Nintendo Maniac 64 wrote:
brucethemoose wrote:

Just use DXVA scaling.

That's even worse for performance because SVP will be trying to interpolate at 1080p then rather than at 720p.

And for reference, I already use DXVA scaling for upscaling.

You can sort of compensate for that by increasing the block size.

AFAIK, bigger block sizes at high res is similar to smaller sizes at lower res.

Re: Changing the downscaling algorithm to one that is less intensive?

Nintendo Maniac 64 wrote:

Presumably there's no way to use a lighter-weight algorithm, correct?

You can "override" default SVP downscaling algorithm BicubicResize by ffdShow's Fast Resize. I got economy by 2% CPU load. Try it smile

Post's attachments

ffdShow_resize.png, 28.77 kb, 554 x 468
ffdShow_resize.png 28.77 kb, 491 downloads since 2016-10-28 

ffdShow_resize_settings.png, 29.56 kb, 554 x 468
ffdShow_resize_settings.png 29.56 kb, 429 downloads since 2016-10-28 

Re: Changing the downscaling algorithm to one that is less intensive?

brucethemoose wrote:

You can sort of compensate for that by increasing the block size.

AFAIK, bigger block sizes at high res is similar to smaller sizes at lower res.

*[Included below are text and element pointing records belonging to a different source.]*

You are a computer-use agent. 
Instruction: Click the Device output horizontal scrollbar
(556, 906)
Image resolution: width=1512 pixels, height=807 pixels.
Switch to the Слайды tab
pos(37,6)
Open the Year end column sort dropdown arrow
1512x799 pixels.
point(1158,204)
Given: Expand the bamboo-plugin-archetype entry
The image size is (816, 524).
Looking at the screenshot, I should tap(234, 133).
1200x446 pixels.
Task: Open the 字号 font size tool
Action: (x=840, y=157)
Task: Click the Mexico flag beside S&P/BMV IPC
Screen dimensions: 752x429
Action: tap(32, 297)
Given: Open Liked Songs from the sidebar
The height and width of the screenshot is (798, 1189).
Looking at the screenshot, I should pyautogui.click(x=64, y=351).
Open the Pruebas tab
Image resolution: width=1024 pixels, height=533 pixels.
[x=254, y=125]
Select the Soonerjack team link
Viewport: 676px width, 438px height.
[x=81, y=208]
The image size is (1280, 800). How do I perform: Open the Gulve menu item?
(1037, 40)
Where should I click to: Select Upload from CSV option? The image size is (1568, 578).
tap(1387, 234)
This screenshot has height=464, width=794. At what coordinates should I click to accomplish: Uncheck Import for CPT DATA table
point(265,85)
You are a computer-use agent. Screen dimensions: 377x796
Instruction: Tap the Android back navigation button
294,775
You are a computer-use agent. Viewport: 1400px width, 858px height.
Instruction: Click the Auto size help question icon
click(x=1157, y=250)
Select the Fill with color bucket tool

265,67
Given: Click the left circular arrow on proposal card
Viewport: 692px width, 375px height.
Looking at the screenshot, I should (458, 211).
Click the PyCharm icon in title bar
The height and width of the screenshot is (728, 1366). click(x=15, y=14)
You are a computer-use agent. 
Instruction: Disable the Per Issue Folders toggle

But I have to use settings so reduced that it's much better just to use 720p than 1080p.

MAG79 wrote:

You can "override" default SVP downscaling algorithm BicubicResize by ffdShow's Fast Resize. I got economy by 2% CPU load. Try it smile

Thanks!  I'll definitely look into this.  While it may only be 2% for you, it could very well be much more on my weaker hardware.

9 (edited by Nintendo Maniac 64 27-10-2016 23:06:13)

Re: Changing the downscaling algorithm to one that is less intensive?

OK yeah, on my CPU it's actually a difference of 10% CPU utilization - for reference that's basically the difference between decoding Xvid vs decoding VP9 (both in software).

With SVP's downscaling I was only able to do half pixel + 16px with Xvid (VP9 required too much CPU).  Using "fast billinear" downscaling, I was able to do half pixel + 16px with VP9 at similar CPU utilization.

Re: Changing the downscaling algorithm to one that is less intensive?

Nintendo Maniac 64
Good cool

Images above replaced to normal scaled ones. wink

11 (edited by Nintendo Maniac 64 09-12-2017 06:10:06)

Re: Changing the downscaling algorithm to one that is less intensive?

Apologies for the 13-months-later grave-dig, but I just want to confirm if the above method of using ffdshow to resize the video stream is still the best way to use a lighter-weight downscaling algorithm with SVP.

Unless there's now a way to change SVP's built-in downscaling algorithm to a lighter-weight one?



For reference, I'm planning on moving my HTPC's SVP configuration away from 32bit MPC-HC and I wanted to find out if there's a better way to do things now (in particular, I don't believe the ffdshow method works with players like mpv).